Efficient way to find index of elements in a large list of integers starting with max to min elements

Question

I have a large list of integers unsorted , numbers might be duplicated. I would like to create another list which is a list of sub-lists of indexes from the first list starting with max element to min, in decreasing order. For example, if I have a list like this:

list = [4, 1, 4, 8, 5, 13, 2, 4, 3, 7, 14, 4, 4, 9, 12, 1, 6, 14, 10, 8, 6, 4, 11, 1, 2, 11, 3, 9]

The output should be:

indexList = [[10, 17], [5], [14], [22, 25], [18], [13, 27], [3, 19], [9], [16, 20], [4], [0, 2, 7, 11, 12, 21], [8, 26], [6, 24], [1, 15, 23]]

where, [10, 17] is the index of where ' 14 ' is present and so on...

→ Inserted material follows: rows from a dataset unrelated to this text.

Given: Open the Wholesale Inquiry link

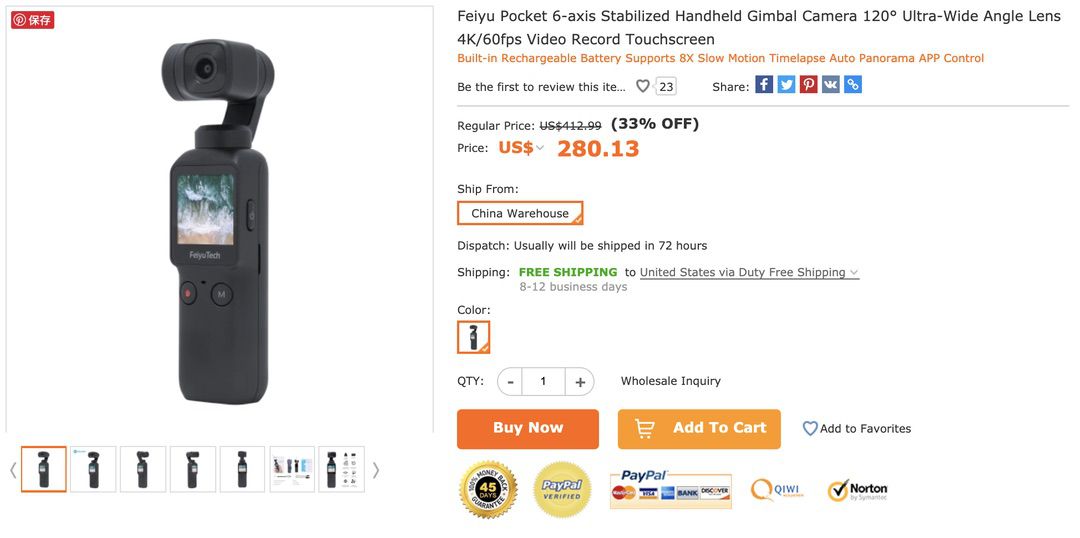Looking at the screenshot, I should click(670, 381).
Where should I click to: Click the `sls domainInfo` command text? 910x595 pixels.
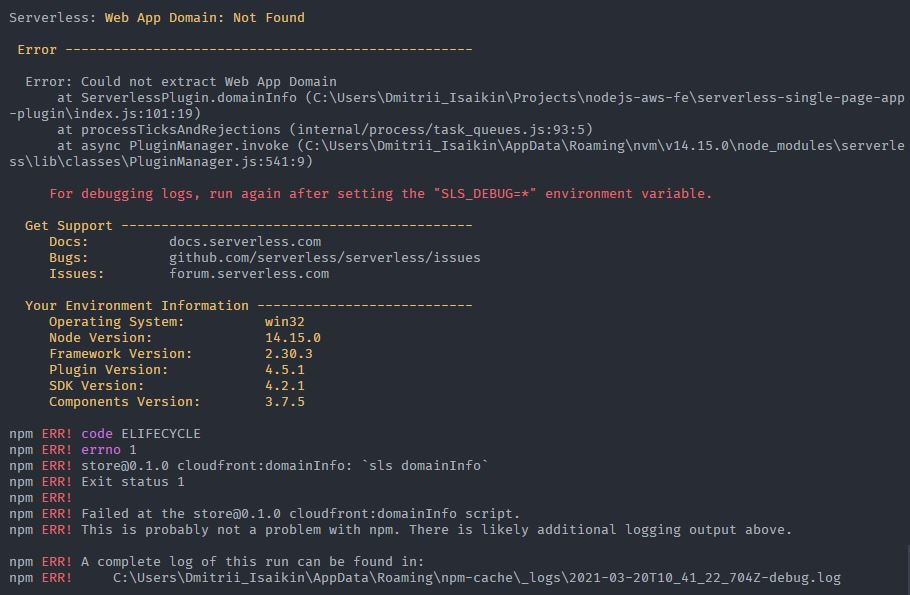tap(429, 466)
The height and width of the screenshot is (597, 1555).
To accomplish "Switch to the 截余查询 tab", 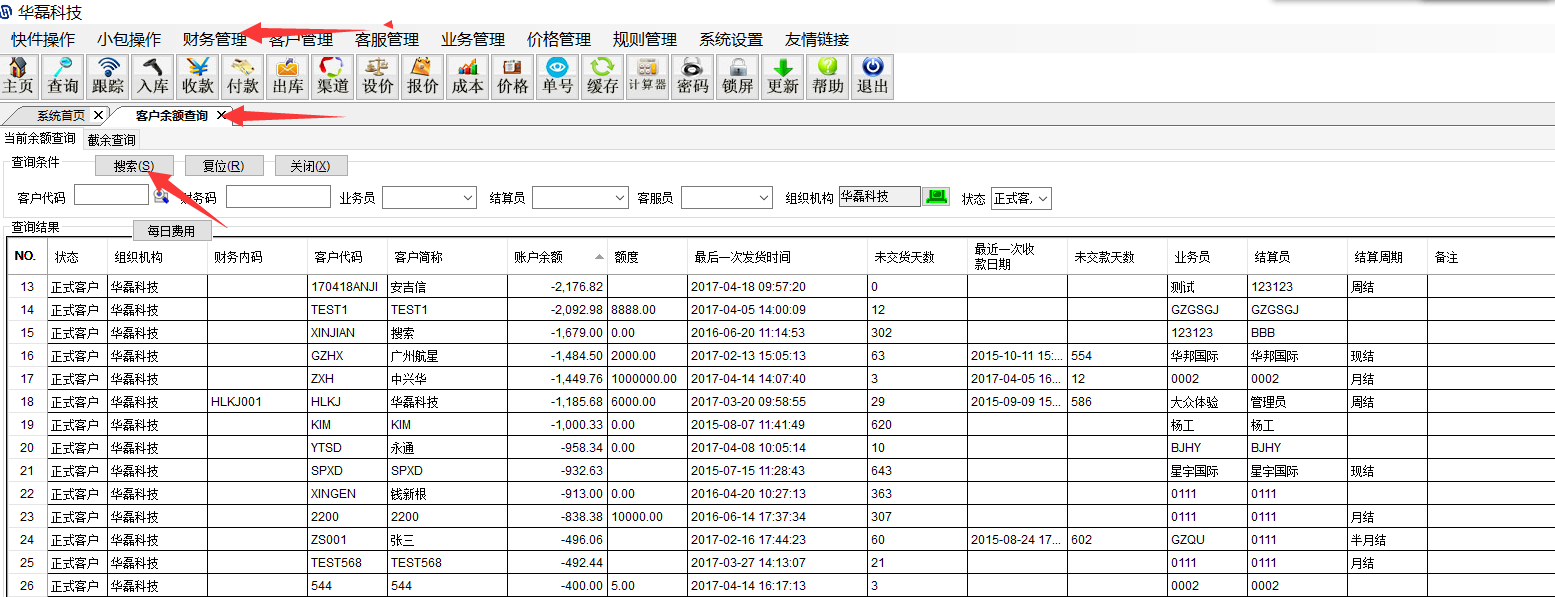I will [111, 140].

Shared my code below. Profiling it using cProfile for a list of around 9000 elements takes around ~6 seconds.

def indexList(list):
    # List with sorted elements
    sortedList = sorted(list, reverse = True)

    seen = set()
    uSortedList = [x for x in sortedList if x not in seen and not seen.add(x)]

    indexList = []
    for e in uSortedList:
        indexList.append([i for i, j in enumerate(list) if j == e])

    return indexList

Answer 1

Here you go:

def get_list_indices(ls):
    indices = {}
    for n, i in enumerate(ls):
        try:
            indices[i].append(n)
        except KeyError:
            indices[i] = [n]
    return [i[1] for i in sorted(indices.items(), reverse=True)]

test_list = [4, 1, 4, 8, 5, 13, 2, 4, 3, 7, 14, 4, 4, 9, 12, 1, 6, 14, 10, 8, 6, 4, 11, 1, 2, 11, 3, 9]
print(get_list_indices(test_list))

Based on some very basic testing, it is about twice as fast as the code you posted.